Дверь палаты распахнулась. На пороге стоял физик Калганов. За ним вошел его ассистент с небольшим чемоданом в руке.
— Здравствуйте, Сергей Сергеевич! — сказал Калганов и кивнул нам головой.
Он широко и размашисто придвинул стул и уселся возле кровати Думчева.
— Кто вы такой? — спросил Думчев.
— Физик Дмитрий Калганов.
— Не помню. Не знаю… Калганов?
— А я подарок вам привез из Москвы!
— Какой подарок?
— Ого! Любопытный какой! А вот возьму и вовсе уйду! — захохотал Калганов. — И не узнаете, какой у меня подарок для вас!

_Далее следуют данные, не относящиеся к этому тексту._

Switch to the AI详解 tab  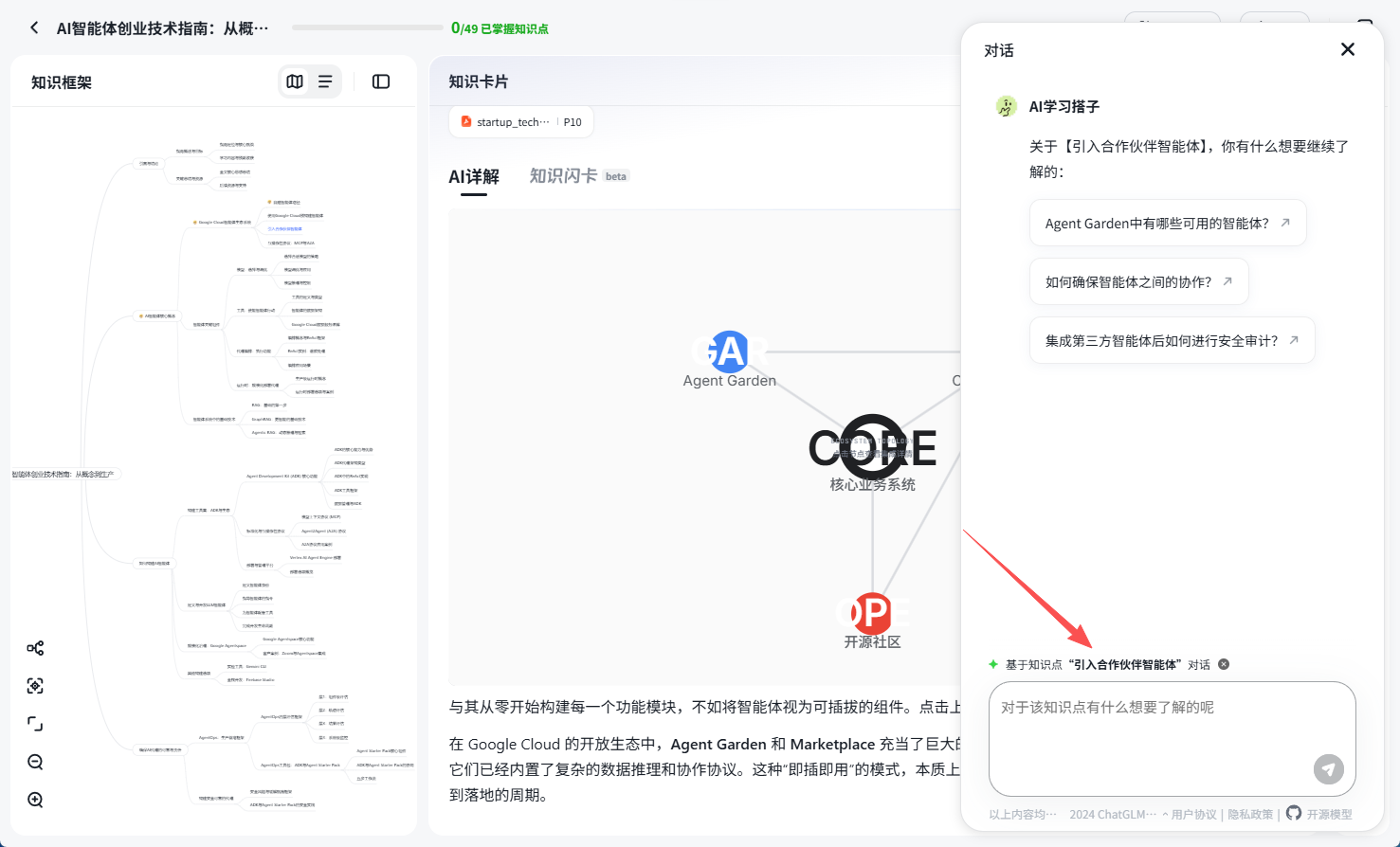tap(474, 176)
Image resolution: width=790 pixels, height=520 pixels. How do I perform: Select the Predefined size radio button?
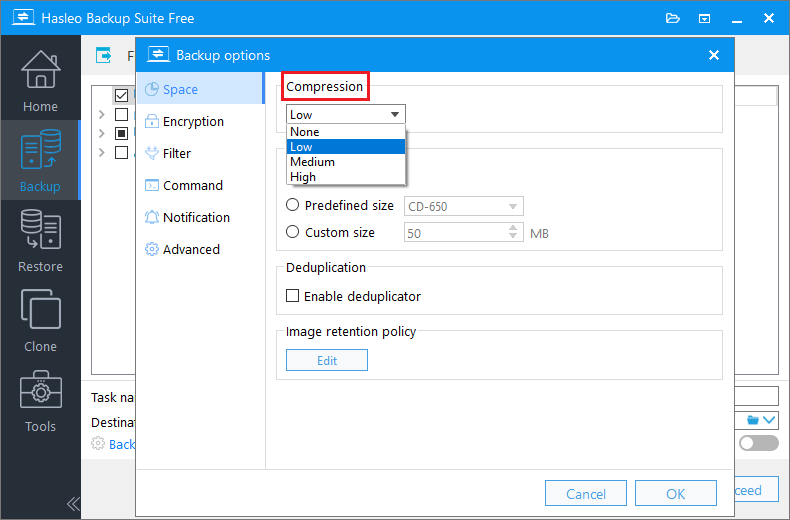point(293,205)
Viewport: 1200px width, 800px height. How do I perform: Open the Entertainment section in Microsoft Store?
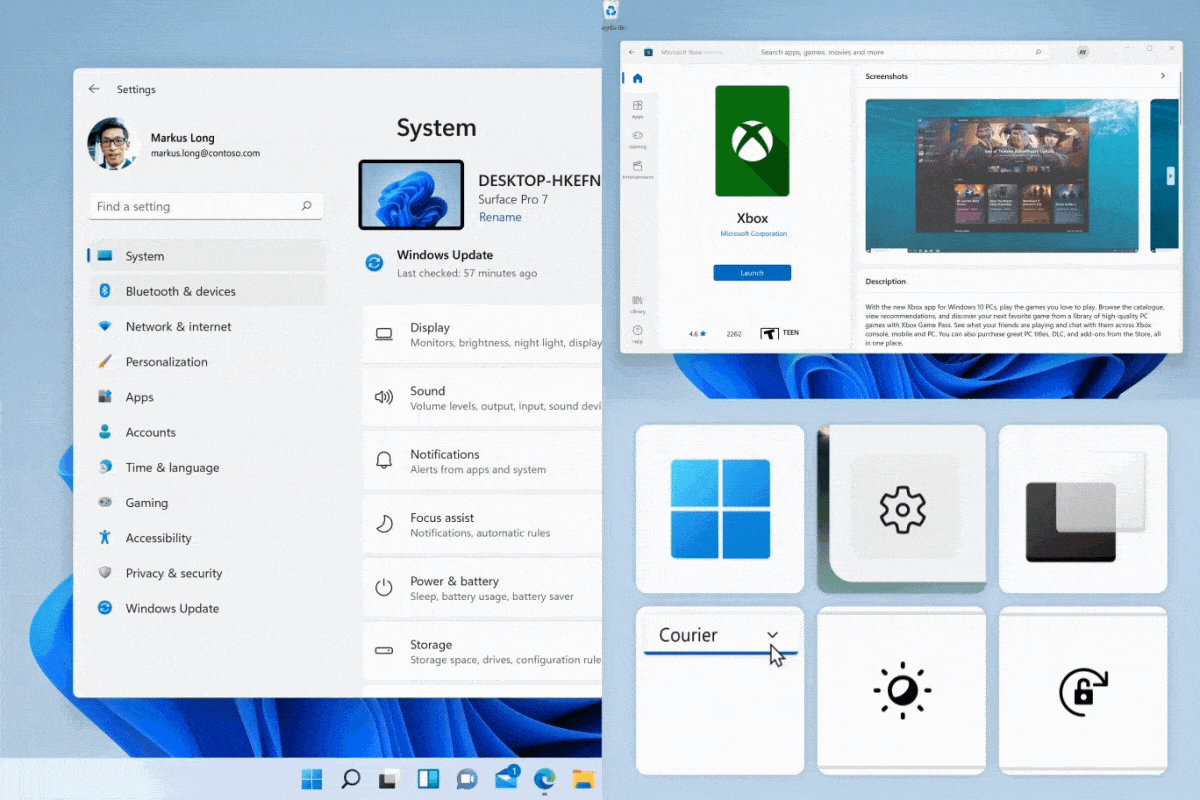639,170
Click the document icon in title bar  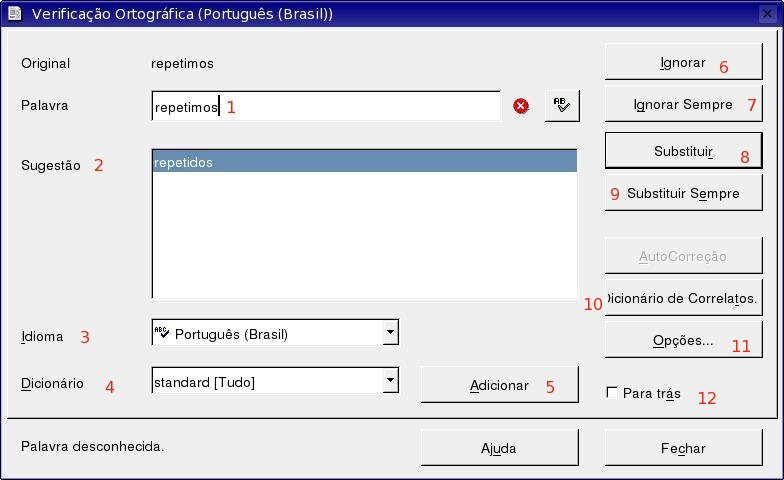pyautogui.click(x=14, y=14)
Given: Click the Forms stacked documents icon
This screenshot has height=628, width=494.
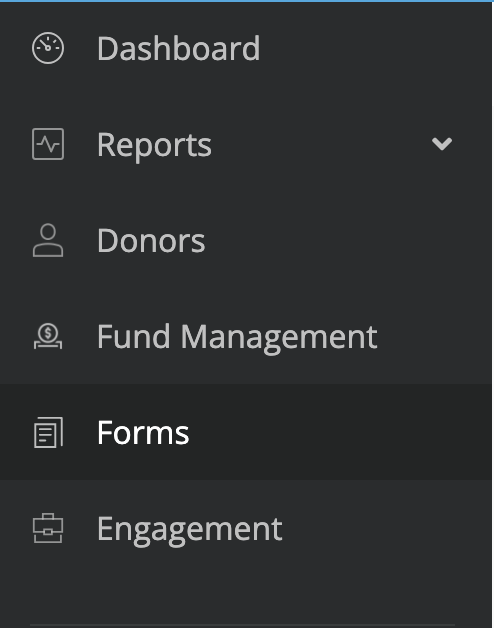Looking at the screenshot, I should click(x=48, y=432).

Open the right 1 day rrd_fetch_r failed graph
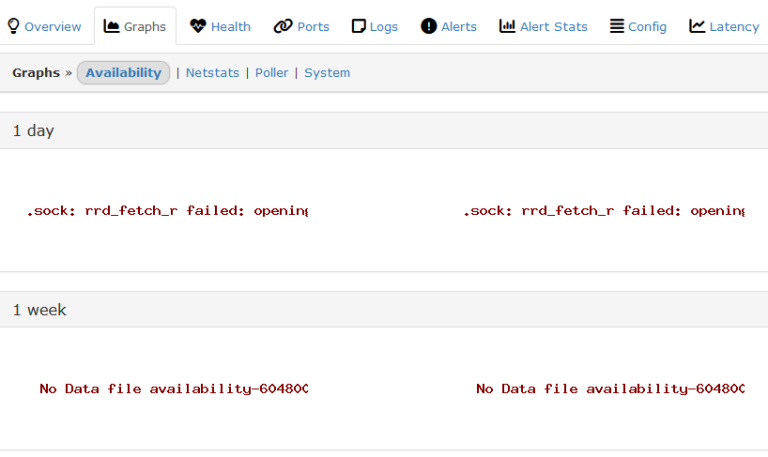(603, 211)
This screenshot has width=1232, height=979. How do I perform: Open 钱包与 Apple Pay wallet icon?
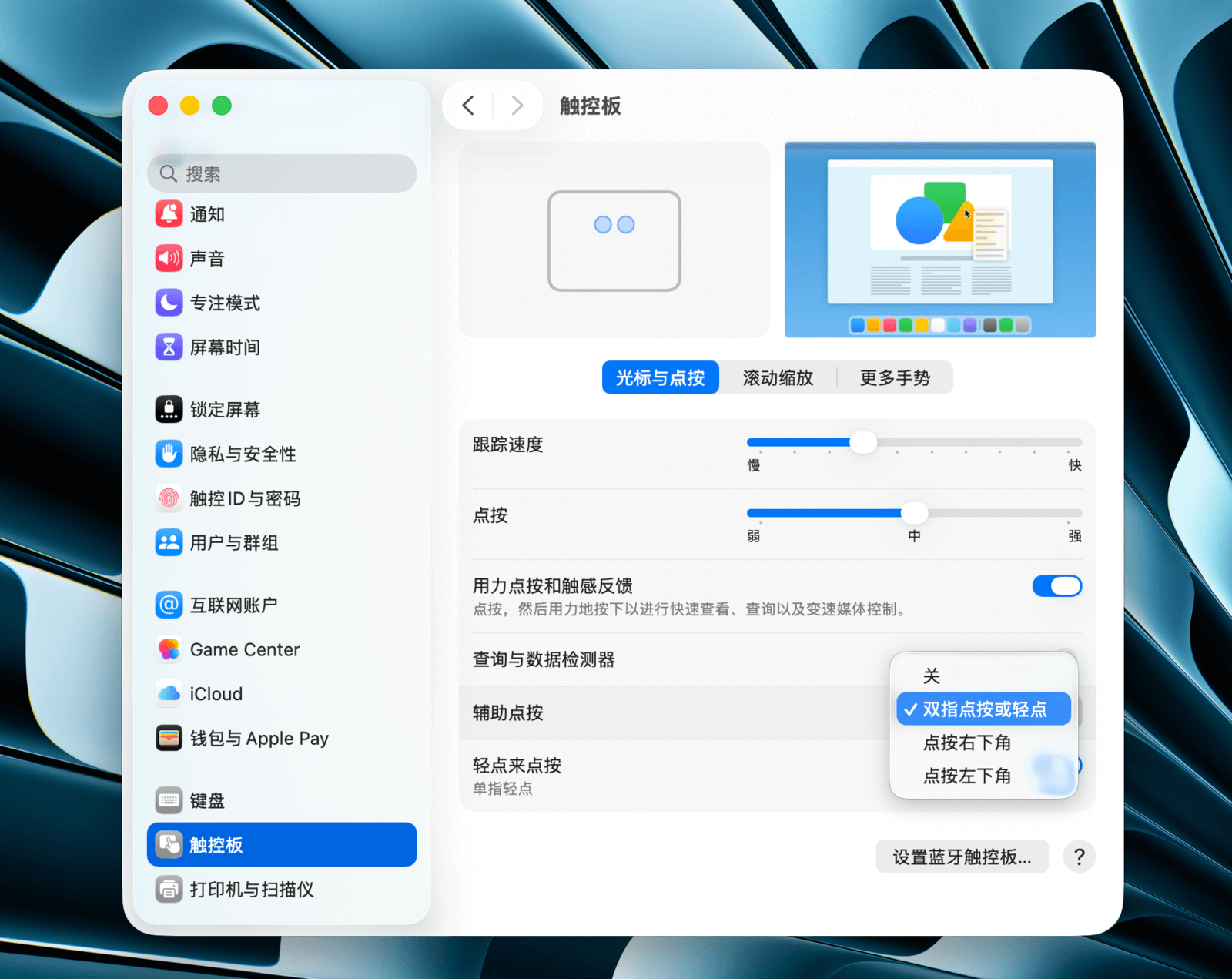coord(169,739)
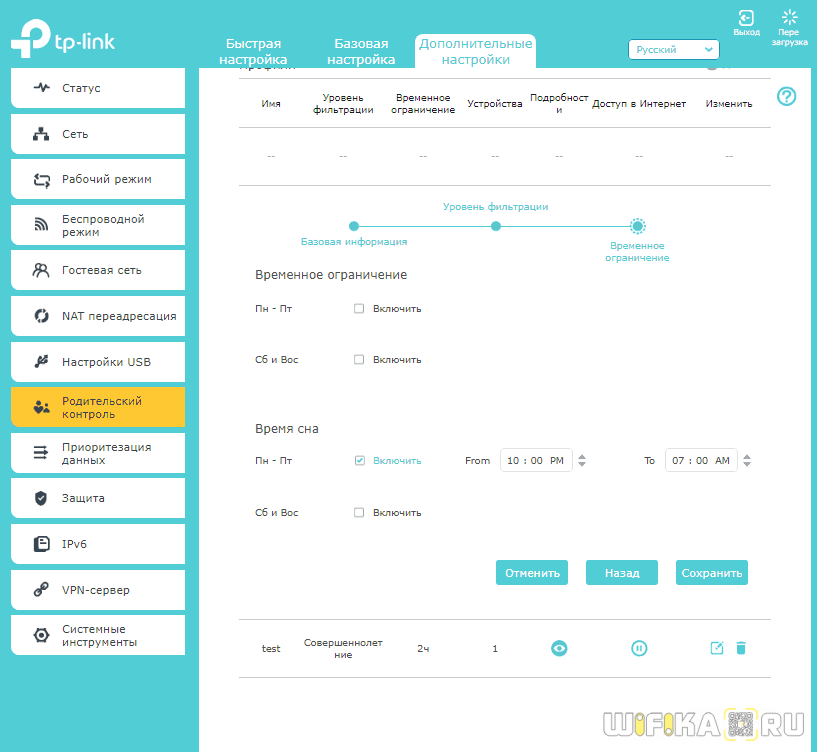Open the help question mark icon

(787, 97)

— А я стану у дверей и не пущу! — уже засмеялся в ответ Думчев.
Калганов открыл чемодан.
Он клал перед больным на столик, на стул и даже на край кровати какие-то очень легкие пакеты, завернутые в черную бумагу.
— Что же это такое?! — воскликнул Думчев.
— Облицовка! Будущая облицовка домов!
— Не понимаю! О чем вы толкуете?
— Знаете ли вы, Сергей Сергеевич, что в эти черной упаковке? Здесь пластинка точно такой же толщины, как толщина чешуйки бабочки.
— Вздор! Чешуйка бабочки так тонка, что простым глазом и не увидишь, а взять в руки совсем нельзя!
— Правильно, правильно! Вот потому мы в лаборатории покрывали нашим сверхпрочным прозрачным составом зеркальную поверхность этих брусков.
— Как же так? — оживился Думчев.
— Смотрите же! Вот здесь цифры — обозначения длины световой волны и толщины слоя, покрывающего бруски. И на каждом буква «Д» — Думчев. Вашим именем мы называем этот облицовочный материал.
— Вы смеетесь! Это насмешка, шутка? Думчев опоздал! Так не смейтесь же над ним, над этим Думчевым! — громко сказал Сергей Сергеевич. И резко повернулся к стене.
— Ах, так?! — тепло и просто рассмеялся физик. — Посмотрите же…
Он стал разворачивать образцы.
Загорались, потухали и вновь загорались цветные лучи. Думчев всматривался. И вдруг он точно что-то вспомнил: он стал перебирать и прилаживать образцы один к другому. Краски резкие, неожиданные, краски неспокойные, без всякой гармонии метались по палате.
Я посмотрел на Калганова. Ласково и терпеливо он помогал Думчеву. Ассистент разворачивал образцы и называл вслух какие-то цифры.
Калганов прислушивался и в то же время вглядывался в игру красок, следя за движениями рук Думчева.
— Так! Так! — радостно говорил Калганов. — А теперь не так. Посмотрите!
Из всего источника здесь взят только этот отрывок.